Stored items
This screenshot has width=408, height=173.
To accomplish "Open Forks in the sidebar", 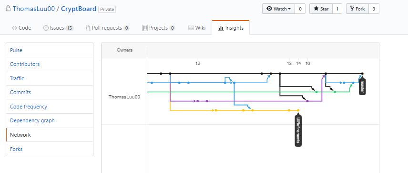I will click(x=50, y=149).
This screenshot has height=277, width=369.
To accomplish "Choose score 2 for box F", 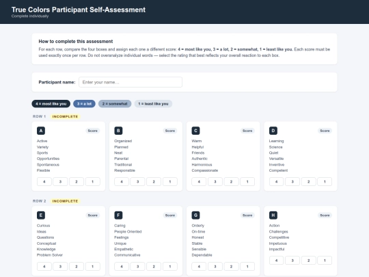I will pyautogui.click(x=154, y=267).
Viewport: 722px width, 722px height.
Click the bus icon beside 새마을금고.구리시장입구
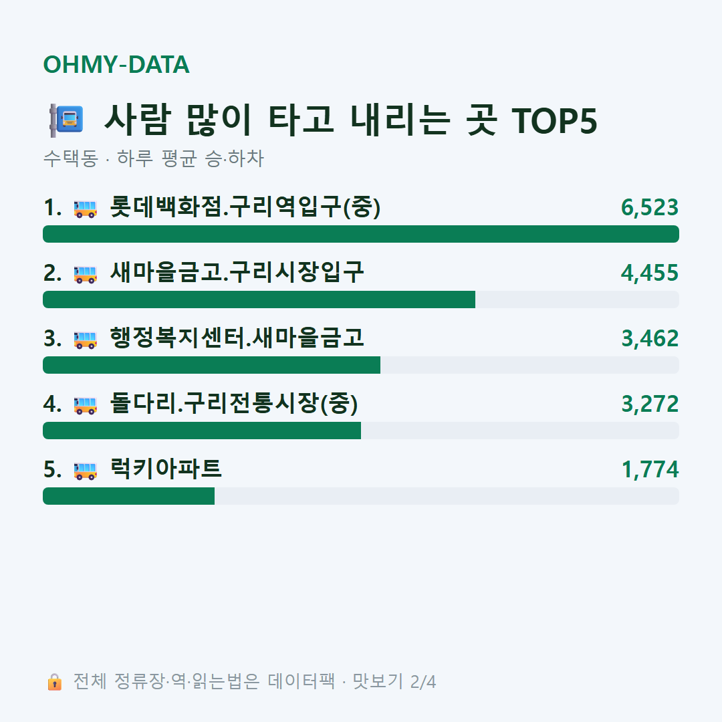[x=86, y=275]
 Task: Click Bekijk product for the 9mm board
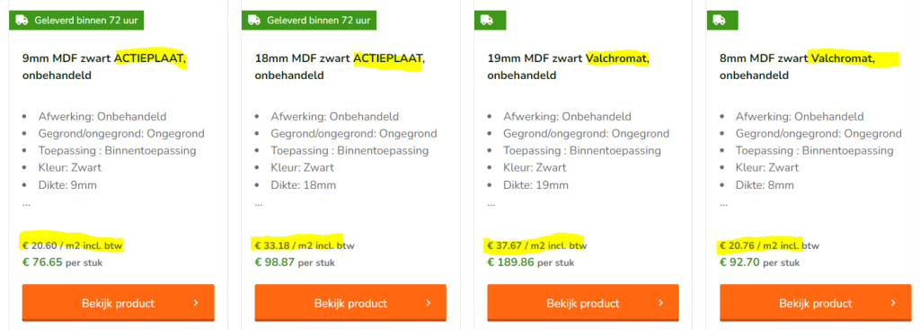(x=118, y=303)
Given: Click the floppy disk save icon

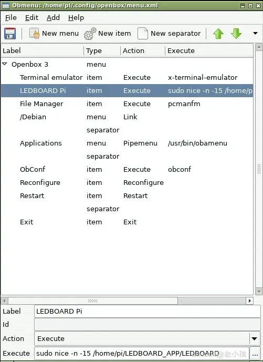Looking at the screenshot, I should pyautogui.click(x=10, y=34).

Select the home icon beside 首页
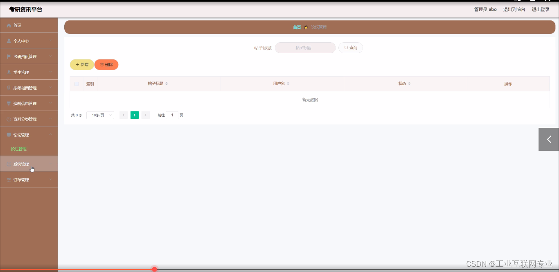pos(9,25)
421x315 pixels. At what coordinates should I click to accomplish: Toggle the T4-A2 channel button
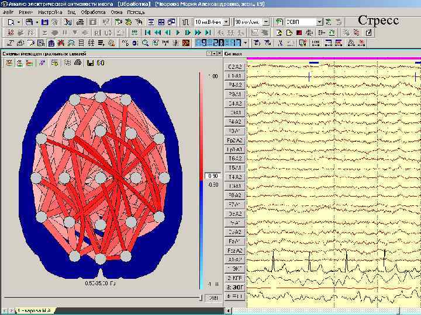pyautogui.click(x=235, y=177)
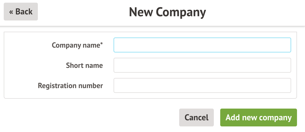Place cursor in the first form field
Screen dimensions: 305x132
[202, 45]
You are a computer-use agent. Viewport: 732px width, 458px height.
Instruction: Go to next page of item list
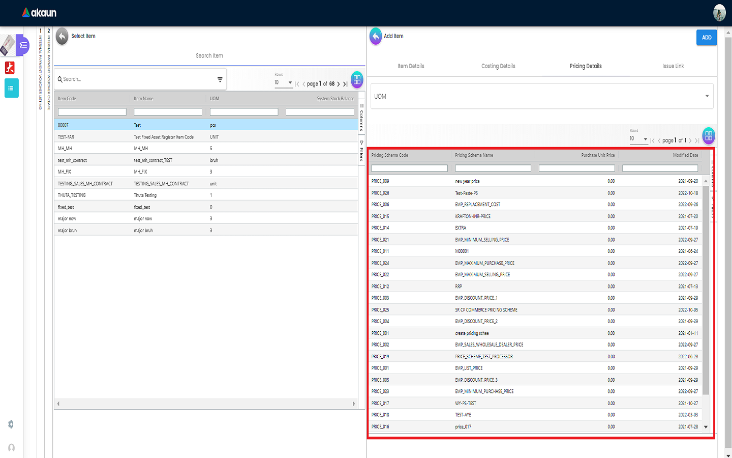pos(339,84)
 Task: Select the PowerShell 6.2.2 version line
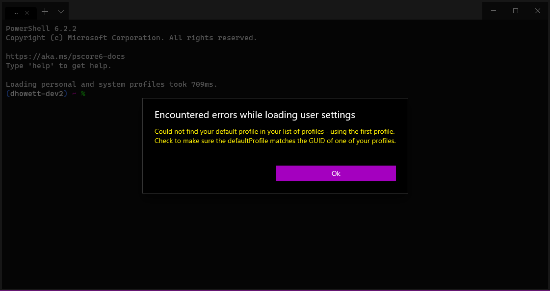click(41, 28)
* * *
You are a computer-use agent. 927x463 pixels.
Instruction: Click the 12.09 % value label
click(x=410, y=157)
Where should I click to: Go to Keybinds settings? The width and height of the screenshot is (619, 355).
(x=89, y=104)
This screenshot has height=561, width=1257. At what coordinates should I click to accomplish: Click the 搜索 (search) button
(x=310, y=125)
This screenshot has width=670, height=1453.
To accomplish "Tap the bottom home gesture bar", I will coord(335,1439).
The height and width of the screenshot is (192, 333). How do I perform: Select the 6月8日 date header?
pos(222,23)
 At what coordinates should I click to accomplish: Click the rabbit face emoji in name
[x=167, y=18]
...
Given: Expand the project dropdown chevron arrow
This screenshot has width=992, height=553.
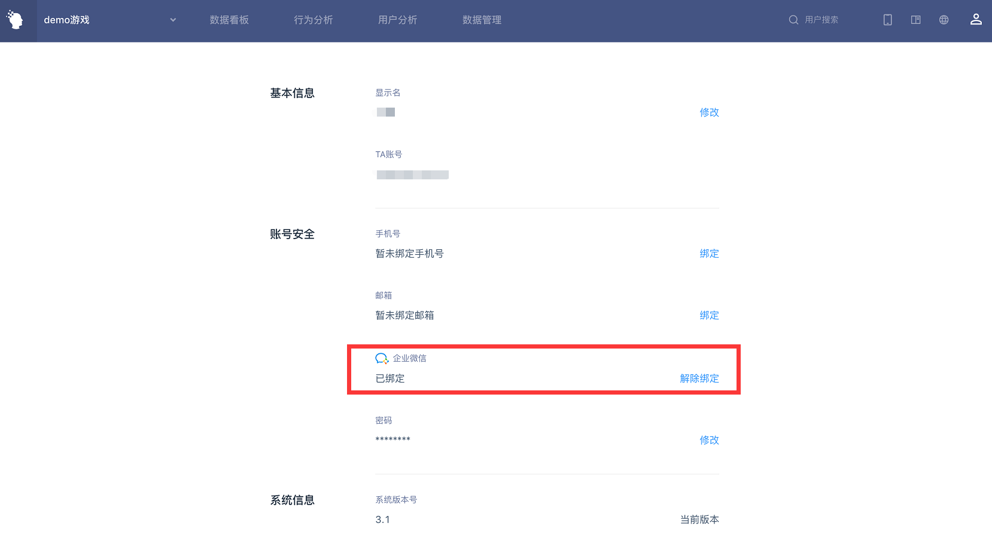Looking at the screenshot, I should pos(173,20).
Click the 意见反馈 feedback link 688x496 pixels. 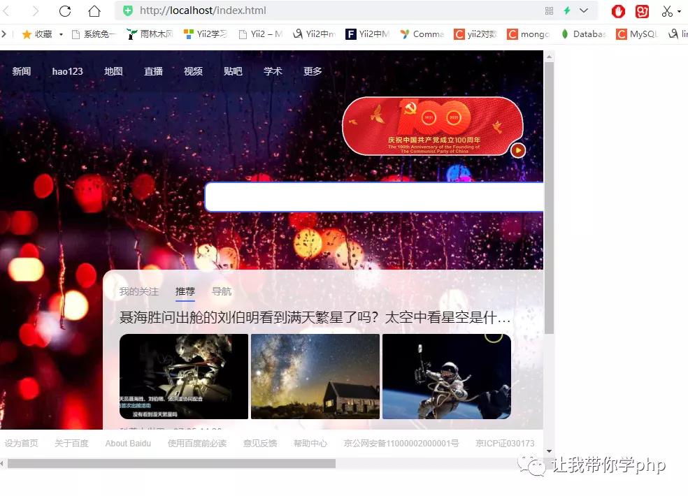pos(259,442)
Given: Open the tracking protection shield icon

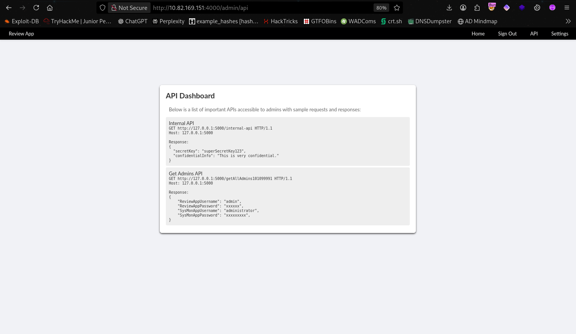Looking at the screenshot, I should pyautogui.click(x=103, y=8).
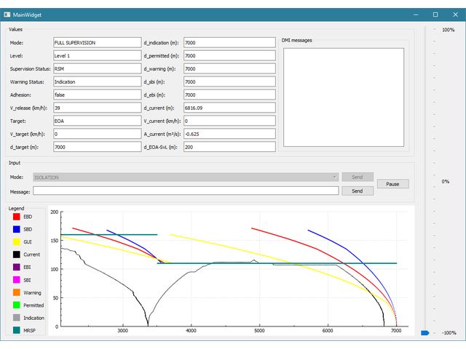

* [Assignment] Word search in the records above: please count the lines holding "computer" and state the count alone.

* [Result for this exercise] 2